Shell announced Monday it will acquire Canadian energy producer ARC Resources in a deal worth $16.4 billion, making it one of the largest energy acquisitions of 2026 so far.
The equity value of the deal sits at roughly $13.6 billion, with an additional $2.8 billion in net debt and leases bringing the total to $16.4 billion. ARC stockholders will receive C$8.20 in cash and 0.40247 Shell ordinary shares for each ARC share they hold — a 27% premium to Friday’s closing price.
ARC stock jumped over 20% on the news.
Shell CEO Wael Sawan called ARC “a high-quality, low-cost and top quartile low carbon intensity producer” that will strengthen the firm’s resource base for decades.
The deal is expected to add roughly 370,000 barrels of oil equivalent per day to Shell’s production. Shell said it will generate double-digit returns and boost free cash flow per share from 2027.
ARC is focused on the Montney shale basin in British Columbia and Alberta — a region known for dry natural gas production.
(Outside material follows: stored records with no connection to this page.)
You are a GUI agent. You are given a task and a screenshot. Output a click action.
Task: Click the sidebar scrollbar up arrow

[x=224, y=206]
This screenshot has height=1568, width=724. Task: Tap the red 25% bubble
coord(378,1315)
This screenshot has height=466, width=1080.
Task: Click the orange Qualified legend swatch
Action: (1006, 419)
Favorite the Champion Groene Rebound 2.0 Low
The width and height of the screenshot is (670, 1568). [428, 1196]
Analysts at Raymond James noted that Shell’s interest in securing direct feedstock for LNG Canada likely made ARC’s gas assets the main attraction.
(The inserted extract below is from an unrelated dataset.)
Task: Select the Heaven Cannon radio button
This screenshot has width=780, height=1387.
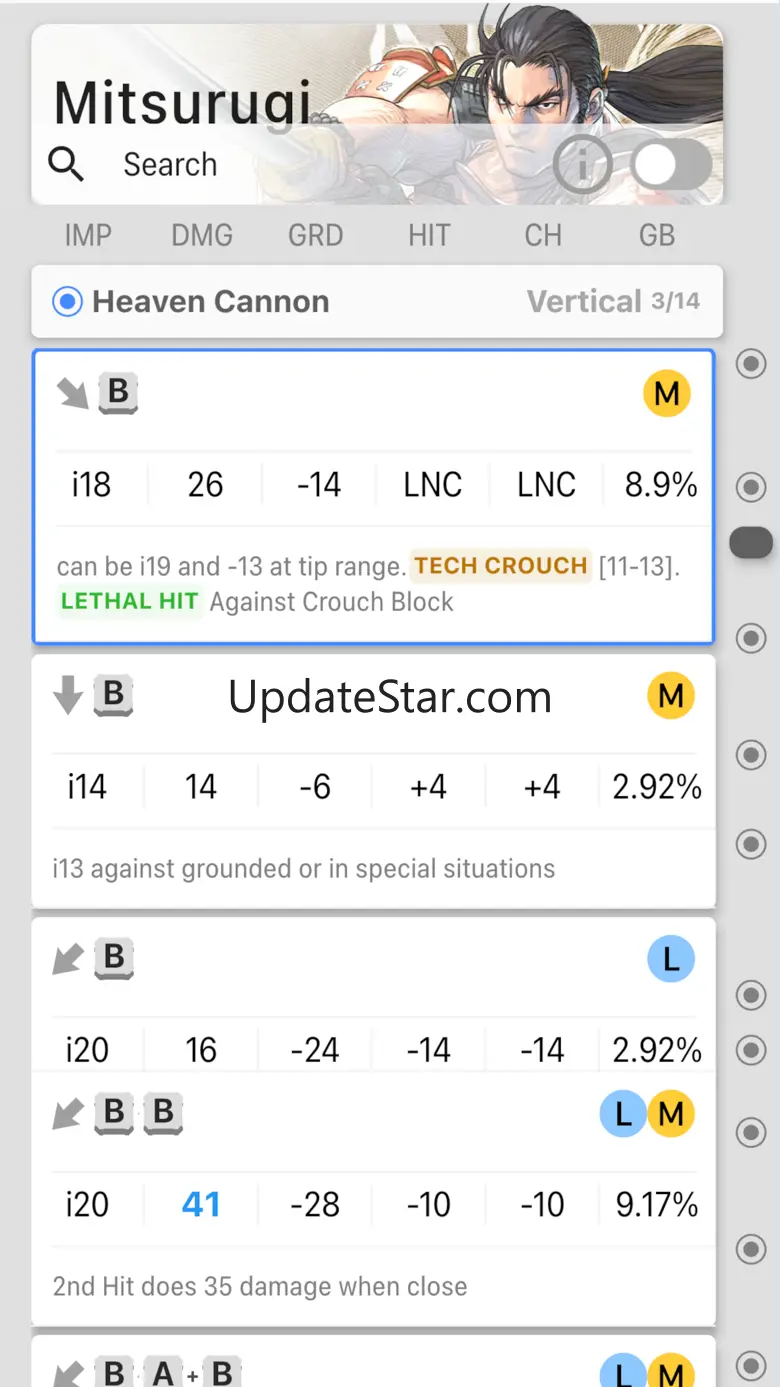Action: (x=67, y=301)
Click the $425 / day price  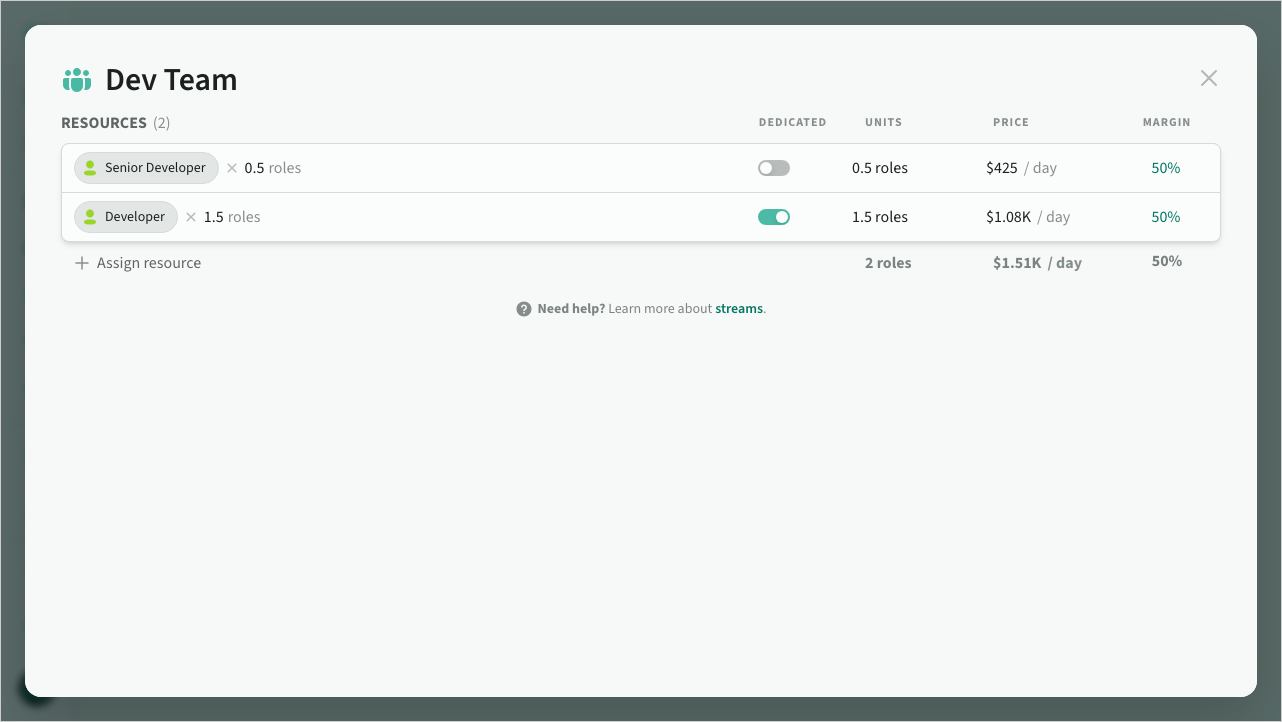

Raymond James Raises Target; TD Cowen Cuts to Sell
Raymond James lifted its price target on ARC to C$32.80 from C$29.00, while keeping a Market Perform rating. The firm said the deal value looks fair given ARC’s ongoing technical challenges at its Attachie facility.
TD Cowen moved the other way, downgrading ARC from Buy to Sell — though it also raised its price target to C$32.80, essentially calling the stock fairly valued at deal price with limited upside from here.
ARC’s Q4 2025 earnings were a mixed bag. The company missed its earnings per share forecast, posting $0.45 against an expected $0.55. Revenue, however, came in at C$1.58 billion — above the C$1.48 billion forecast.
Despite the operational headwinds at Attachie, ARC has maintained dividend payments for 31 consecutive years. Raymond James said the company could benefit from Shell’s technical resources and longer-term planning capacity.
The deal has Board support, and Raymond James does not expect major obstacles to completing the acquisition.
Shell said it has already been active on the M&A front, spending around $2 billion on assets in 2025 that added roughly 40,000 barrels per day of new production for 2030. This deal is a step change in scale by comparison.
Shell stock edged 0.3% lower on the announcement. The stock is up around 20% year to date, though it has trailed some of its largest peers over that period.
ARC President and CEO Terry Anderson said the company’s assets and staff “will play an important role in helping Shell to further strengthen Canada’s resource landscape whilst also providing the secure energy that the world needs.”